### TASK INSTRUCTIONS
Your output should consist solely of the lines from the one holding "You are a GUI" to the end of the records below, inclusive, reproduced exactly and free of pictures.

[Stored records]
+--
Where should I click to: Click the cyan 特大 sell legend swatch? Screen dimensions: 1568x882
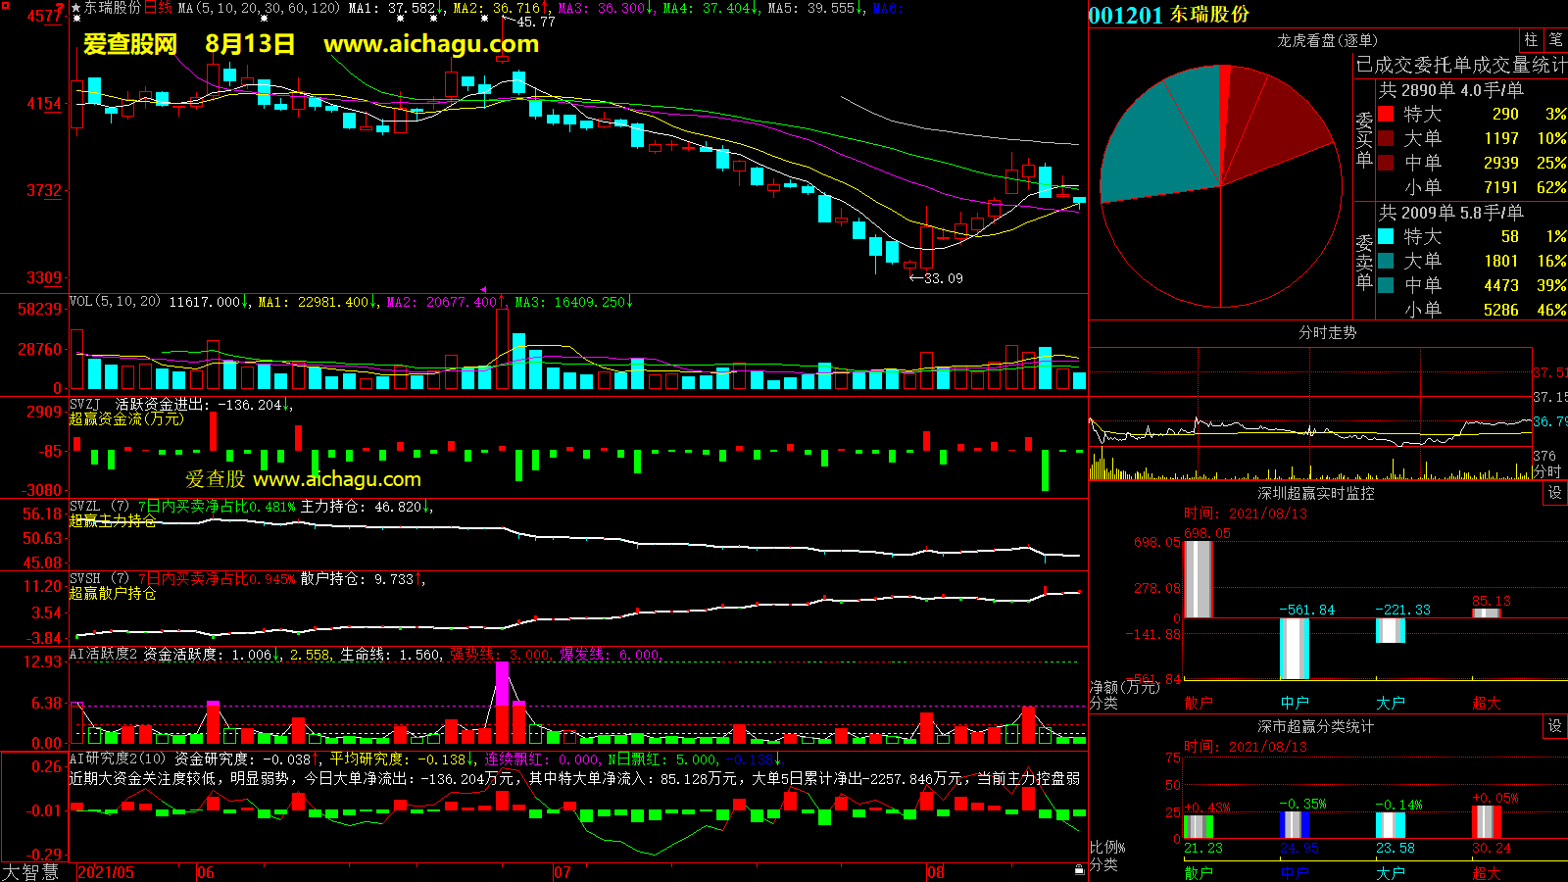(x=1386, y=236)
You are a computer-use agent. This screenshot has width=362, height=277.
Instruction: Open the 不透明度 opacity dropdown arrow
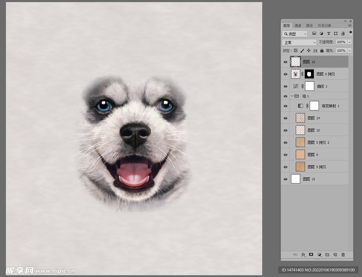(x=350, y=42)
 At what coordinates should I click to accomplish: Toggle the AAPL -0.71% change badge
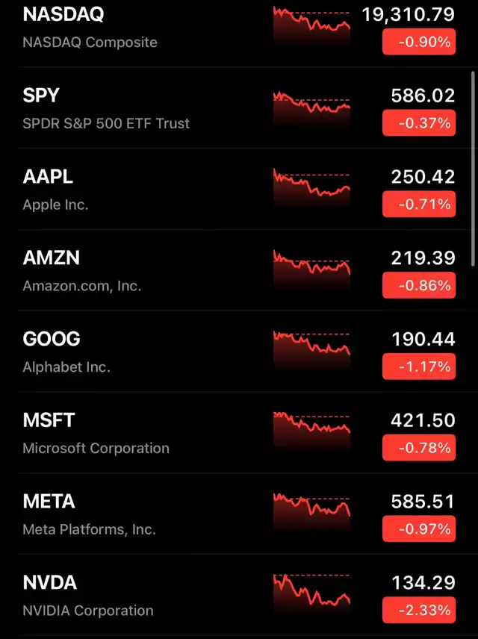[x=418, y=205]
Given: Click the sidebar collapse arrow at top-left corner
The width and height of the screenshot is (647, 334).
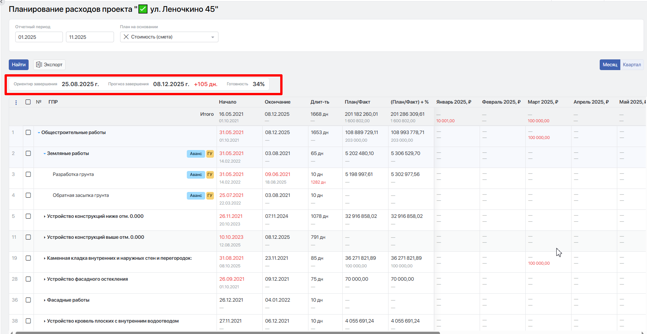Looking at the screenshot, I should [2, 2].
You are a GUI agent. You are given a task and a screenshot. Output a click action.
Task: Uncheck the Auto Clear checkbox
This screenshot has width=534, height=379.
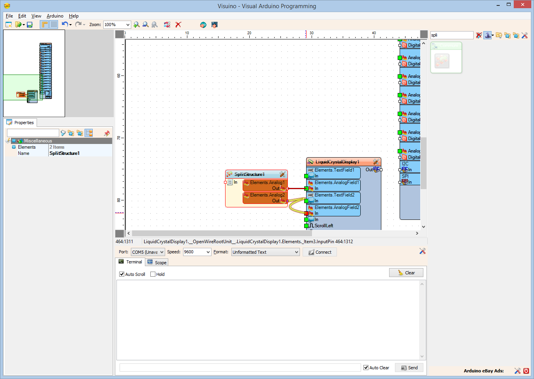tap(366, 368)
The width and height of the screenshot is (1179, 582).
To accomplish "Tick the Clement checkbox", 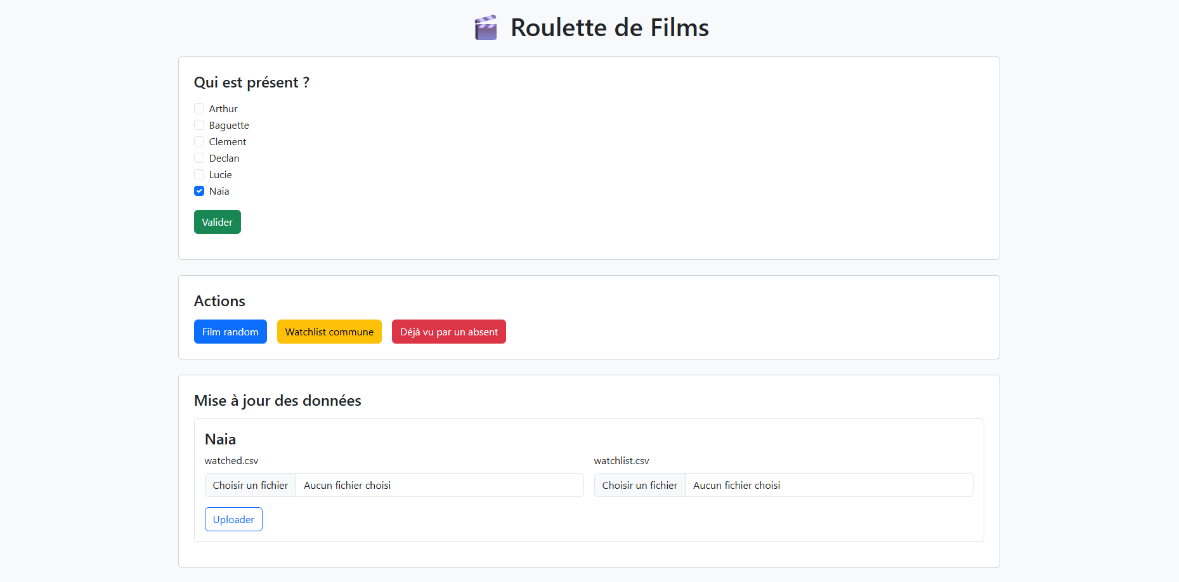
+--
### WRITTEN SOLUTION
You are a GUI agent. You are given a task and a screenshot. Output a click action.
Task: Uncheck the Auto Clear checkbox
This screenshot has width=534, height=379.
tap(366, 368)
The width and height of the screenshot is (1179, 582).
To accomplish "Tick the Clement checkbox", 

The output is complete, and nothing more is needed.